====== RECORDS TO PROCESS ======

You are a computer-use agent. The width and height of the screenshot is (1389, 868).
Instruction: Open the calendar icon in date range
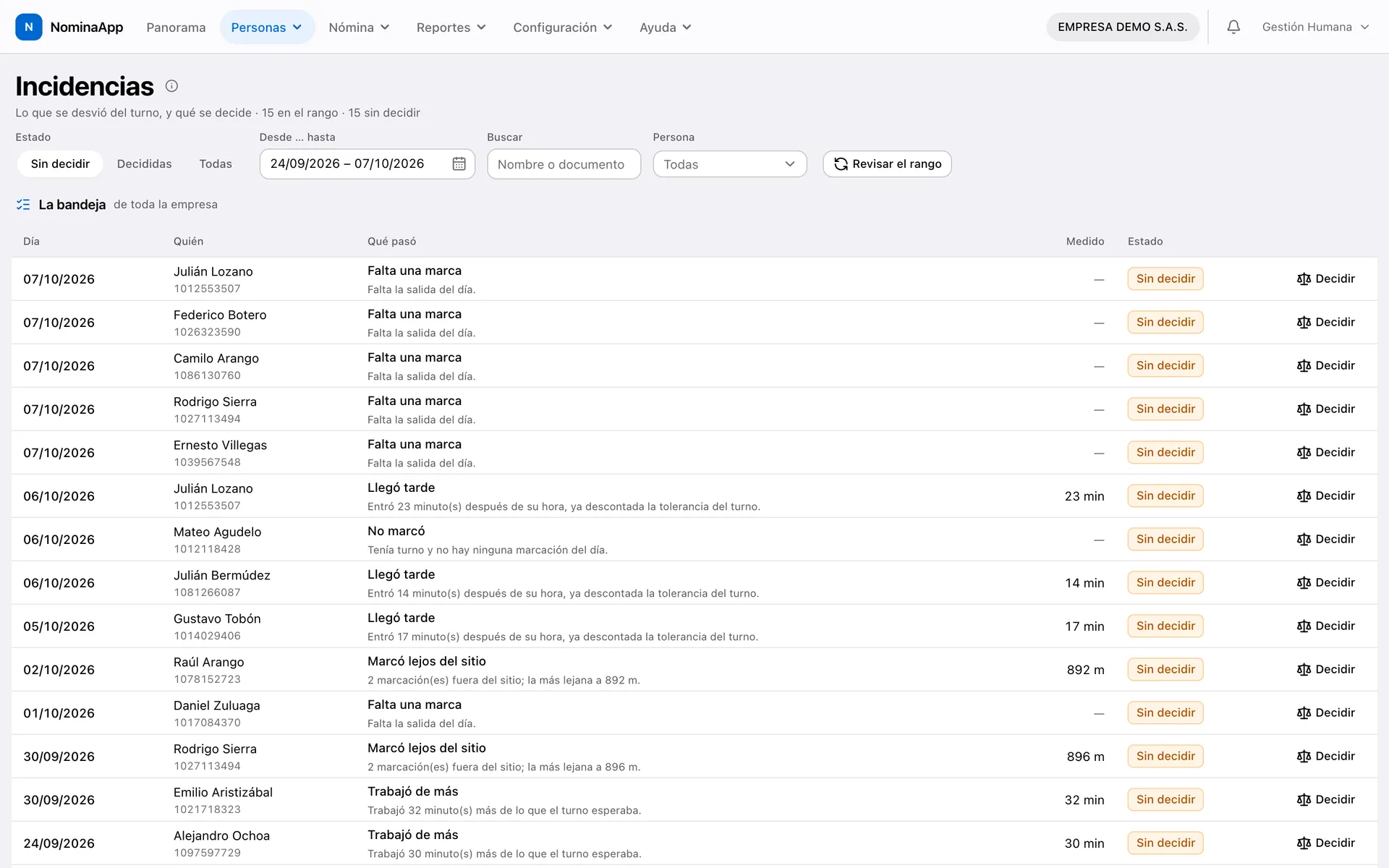click(459, 163)
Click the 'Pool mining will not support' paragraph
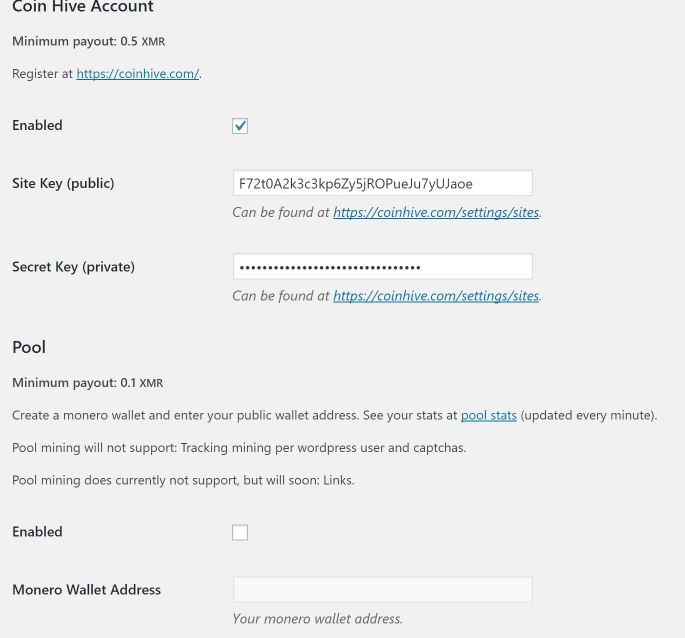The image size is (685, 638). [x=239, y=448]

======

● YOUR GOAL
Retype the data above exactly. Do not carry over any images.

● ANSWER TO THE EXERCISE
You are a computer-use agent. The width and height of the screenshot is (1389, 868).
Instruction: Open the calendar icon in date range
click(459, 163)
Click the 'Pool mining will not support' paragraph
The image size is (685, 638). [x=239, y=448]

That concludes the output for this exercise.